- GIVEN EXERCISE: Reproduce the records without any change, starting at the line that contains "The height and width of the screenshot is (720, 1366)." and continuing through the end of the records.

Records of text and pointing at elements
==================================================

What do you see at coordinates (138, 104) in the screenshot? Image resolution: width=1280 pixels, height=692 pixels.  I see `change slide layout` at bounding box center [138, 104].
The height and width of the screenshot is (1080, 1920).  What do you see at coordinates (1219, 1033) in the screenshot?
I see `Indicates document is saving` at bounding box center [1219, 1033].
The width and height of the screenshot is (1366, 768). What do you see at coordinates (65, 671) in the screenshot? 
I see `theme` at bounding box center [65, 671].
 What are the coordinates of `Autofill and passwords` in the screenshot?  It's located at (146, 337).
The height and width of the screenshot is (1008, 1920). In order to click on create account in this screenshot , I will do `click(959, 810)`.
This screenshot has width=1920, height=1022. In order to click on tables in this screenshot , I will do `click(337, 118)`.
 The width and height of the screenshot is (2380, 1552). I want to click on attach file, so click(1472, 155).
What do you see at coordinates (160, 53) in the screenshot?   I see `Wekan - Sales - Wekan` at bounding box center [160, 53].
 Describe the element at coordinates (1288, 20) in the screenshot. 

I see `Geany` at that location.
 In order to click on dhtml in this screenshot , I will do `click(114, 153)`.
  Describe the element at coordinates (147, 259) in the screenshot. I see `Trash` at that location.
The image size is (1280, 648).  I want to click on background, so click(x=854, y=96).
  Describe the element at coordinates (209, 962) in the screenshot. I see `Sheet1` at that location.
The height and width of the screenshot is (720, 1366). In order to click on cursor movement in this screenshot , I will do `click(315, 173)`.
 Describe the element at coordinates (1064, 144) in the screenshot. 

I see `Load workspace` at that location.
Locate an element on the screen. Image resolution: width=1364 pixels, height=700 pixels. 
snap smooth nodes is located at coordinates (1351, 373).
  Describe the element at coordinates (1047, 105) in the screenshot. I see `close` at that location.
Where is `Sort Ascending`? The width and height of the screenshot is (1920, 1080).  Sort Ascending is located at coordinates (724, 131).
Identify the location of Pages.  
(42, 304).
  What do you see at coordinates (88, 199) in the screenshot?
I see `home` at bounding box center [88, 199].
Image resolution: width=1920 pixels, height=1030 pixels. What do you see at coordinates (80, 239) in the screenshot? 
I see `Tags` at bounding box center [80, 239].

==================================================

- TASK ANSWER:
The height and width of the screenshot is (720, 1366). In order to click on cursor movement in this screenshot , I will do `click(315, 173)`.
 Describe the element at coordinates (1064, 144) in the screenshot. 

I see `Load workspace` at that location.
Locate an element on the screen. Image resolution: width=1364 pixels, height=700 pixels. 
snap smooth nodes is located at coordinates (1351, 373).
  Describe the element at coordinates (1047, 105) in the screenshot. I see `close` at that location.
Where is `Sort Ascending`? The width and height of the screenshot is (1920, 1080).  Sort Ascending is located at coordinates (724, 131).
Identify the location of Pages.  
(42, 304).
  What do you see at coordinates (88, 199) in the screenshot?
I see `home` at bounding box center [88, 199].
Image resolution: width=1920 pixels, height=1030 pixels. What do you see at coordinates (80, 239) in the screenshot? 
I see `Tags` at bounding box center [80, 239].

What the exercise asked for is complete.